Posted by (twitter: @DivitosGD)
July 10th, 2014 3:25 am

My last post on this site, and really any recent post from me is grim. To summarize them all, I’m a quitter. Not just in the competition, but for games in general. My only completed ludum dare and my only completed game both came out of ludum dare 25(Two whole years since I saw a project through! )

I’ve competed in 4 ludum dare tournaments, counting last one, and dropped out of all but 25. Last time when I dropped out I had a bit of a mental fit and publicly claimed I was unfit for game design. I was more than ready to stick by that, too.

It was 4 whole months before I’d ever touch a line of code again. Starting on July first to present, I’ve been developing a game. Sure 9 days isn’t much to you industry savi people,  but that’s probably the longest I’ve ever worked on a game, and I’m proud of what little I have accomplished.
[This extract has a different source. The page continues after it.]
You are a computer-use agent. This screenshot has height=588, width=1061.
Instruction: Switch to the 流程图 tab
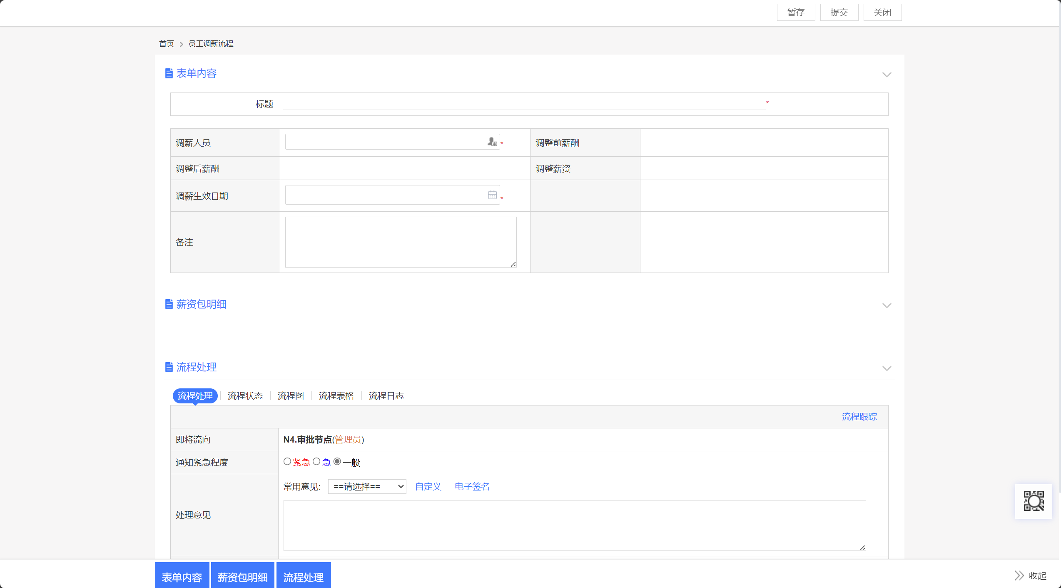291,396
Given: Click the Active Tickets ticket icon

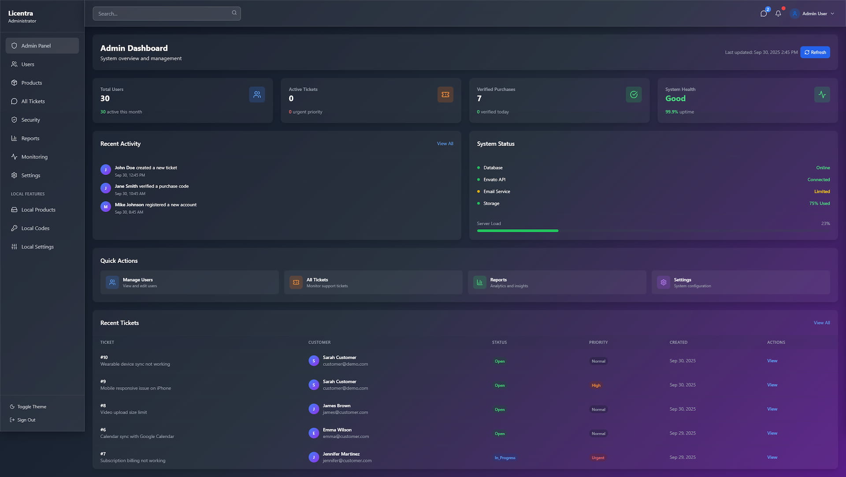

I think it’s safe to say that those 3 years of pumping out incomplete games and cancelling them developed a pattern in me to be a quiter.  As one gets use to this same demoralizing routine, they soon wish to value death more than life  and are simply unable to complete anything. I feel the only reason I even finished 25 was because I developed the majority of it in a public setting and felt the pressure.

Well, I say no more to any of that. After a good long break and a good comeback, I think I might finally be ready to complete a ludum dare, not out of pressure, but out of my own desire to create something.

Here’s to hopefully completing ludum dare 30, and the game I’ve been developing!

2 Responses to “I recovered from my mental breakdown!”

  1. Jezzamon says:

    Hey man (or ma’am), just wanted to say give you some encouragement that you’d be hard pressed to find a game developer who didn’t have a stack of unfinished games. It’s part of the process really.

    I think the trick for game jams is to be able to cut features, even ones that might seem crucial to your original premise.

    Start with making games that you know you can do, as small as possible, and move on from there. Keep having the grand ideas and dream projects, but working small things as well helps keep you from drowning in the monotony of it.

    Finishing a game completely and getting it to a publishable level takes a lot of work (not to mention actually publishing it which might take even more effort), so it’s fine just to make small things. IMO, those small little games are just as worthy as any big project!